Sounds good to me. While you're at it and totally on fire, what do you think about breaking up the coercive tests into smaller, more meaningful chunks?

erayd commented 7 years ago

@shmax Done to both :-).

@gtuccini Is the flag sufficient for your purposes?

erayd commented 7 years ago

@shmax I've been thinking about it, and I'm concerned that implementing something like typePreference would be bad for the integrity of the standard, as it would encourage people to use our non-portable extension of it. On the other hand, we already have type coercion and default-setting, neither of which are universally portable or part of the standard (although they are both implemented by more validators than just us, and neither requires a custom keyword).

Thoughts?

shmax commented 7 years ago

Agreed. I don't think we should be adding new schema keywords.

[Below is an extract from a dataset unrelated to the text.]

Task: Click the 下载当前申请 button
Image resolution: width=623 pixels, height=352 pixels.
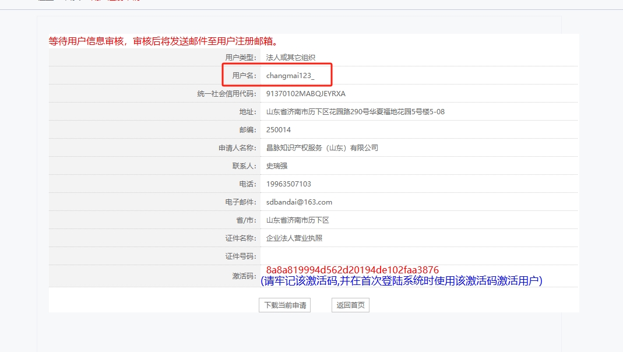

gtuccini commented 7 years ago

@erayd The flag is definitely enough and, all in all, I like it better than a non standard keyword. Thanks for getting this done :)

However, I think that a standard "typePreference" (or rather "defaultType") keyword would be useful to support type coercion and to inform the ui about the input widget to show by default when multiple types are allowed. Would you find it useful if I proposed the keyword (and, more broadly, to add some recommendations about type coercion) at https://github.com/json-schema-org/json-schema-spec?

erayd commented 7 years ago

@gtuccini Having a defaultType or similar keyword (maybe preferredType) as part of the standard is definitely something I like the idea of :-). Maybe propose it for possible inclusion in draft-07?

It's not something I want to push - I have enough on my plate already - but if you want to take ownership of that and propose it, by all means go ahead :-). I'm quite happy to implement it if they include it in the spec.

erayd commented 7 years ago

@bighappyface Can this issue be closed? The fix is merged in 6.0.0-dev, and will not be backported to avoid compatibility-breaking changes.